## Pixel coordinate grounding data
:::
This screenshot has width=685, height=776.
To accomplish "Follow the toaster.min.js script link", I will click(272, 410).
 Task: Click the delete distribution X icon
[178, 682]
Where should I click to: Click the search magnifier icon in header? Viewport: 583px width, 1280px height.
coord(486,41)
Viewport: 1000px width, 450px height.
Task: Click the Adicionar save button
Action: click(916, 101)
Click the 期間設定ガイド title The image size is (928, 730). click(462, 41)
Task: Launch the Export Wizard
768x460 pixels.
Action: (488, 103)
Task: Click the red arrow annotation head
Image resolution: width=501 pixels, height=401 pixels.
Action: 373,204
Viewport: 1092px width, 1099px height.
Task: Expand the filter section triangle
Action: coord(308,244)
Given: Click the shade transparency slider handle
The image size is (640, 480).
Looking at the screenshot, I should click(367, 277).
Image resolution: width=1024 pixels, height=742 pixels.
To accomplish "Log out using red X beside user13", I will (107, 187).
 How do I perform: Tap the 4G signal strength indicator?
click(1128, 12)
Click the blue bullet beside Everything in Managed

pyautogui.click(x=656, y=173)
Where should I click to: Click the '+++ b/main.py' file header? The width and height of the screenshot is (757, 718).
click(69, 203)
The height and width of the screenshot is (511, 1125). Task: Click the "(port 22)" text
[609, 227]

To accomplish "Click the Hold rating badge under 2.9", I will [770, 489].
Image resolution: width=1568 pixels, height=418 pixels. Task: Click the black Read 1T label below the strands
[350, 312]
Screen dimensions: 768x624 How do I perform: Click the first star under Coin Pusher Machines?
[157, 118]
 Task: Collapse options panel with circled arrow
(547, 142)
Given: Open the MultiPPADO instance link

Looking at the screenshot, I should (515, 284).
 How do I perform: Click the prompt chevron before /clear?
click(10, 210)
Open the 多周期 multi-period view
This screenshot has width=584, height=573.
:::
## Work order
Once more, give all the records exactly as they were written.

## Response to this task
This screenshot has width=685, height=776.
To accomplish "Follow the toaster.min.js script link", I will click(272, 410).
 Task: Click the delete distribution X icon
[178, 682]
Where should I click to: Click the search magnifier icon in header? Viewport: 583px width, 1280px height.
coord(486,41)
Viewport: 1000px width, 450px height.
Task: Click the Adicionar save button
Action: click(916, 101)
Click the 期間設定ガイド title The image size is (928, 730). click(462, 41)
Task: Launch the Export Wizard
768x460 pixels.
Action: (488, 103)
Task: Click the red arrow annotation head
Image resolution: width=501 pixels, height=401 pixels.
Action: 373,204
Viewport: 1092px width, 1099px height.
Task: Expand the filter section triangle
Action: coord(308,244)
Given: Click the shade transparency slider handle
The image size is (640, 480).
Looking at the screenshot, I should click(367, 277).
Image resolution: width=1024 pixels, height=742 pixels.
To accomplish "Log out using red X beside user13", I will (107, 187).
 How do I perform: Tap the 4G signal strength indicator?
click(1128, 12)
Click the blue bullet beside Everything in Managed

pyautogui.click(x=656, y=173)
Where should I click to: Click the '+++ b/main.py' file header? The width and height of the screenshot is (757, 718).
click(69, 203)
The height and width of the screenshot is (511, 1125). Task: Click the "(port 22)" text
[609, 227]

To accomplish "Click the Hold rating badge under 2.9", I will [770, 489].
Image resolution: width=1568 pixels, height=418 pixels. Task: Click the black Read 1T label below the strands
[350, 312]
Screen dimensions: 768x624 How do I perform: Click the first star under Coin Pusher Machines?
[157, 118]
 Task: Collapse options panel with circled arrow
(547, 142)
Given: Open the MultiPPADO instance link

Looking at the screenshot, I should (515, 284).
 How do I perform: Click the prompt chevron before /clear?
click(10, 210)
Open the 多周期 multi-period view
This screenshot has width=584, height=573.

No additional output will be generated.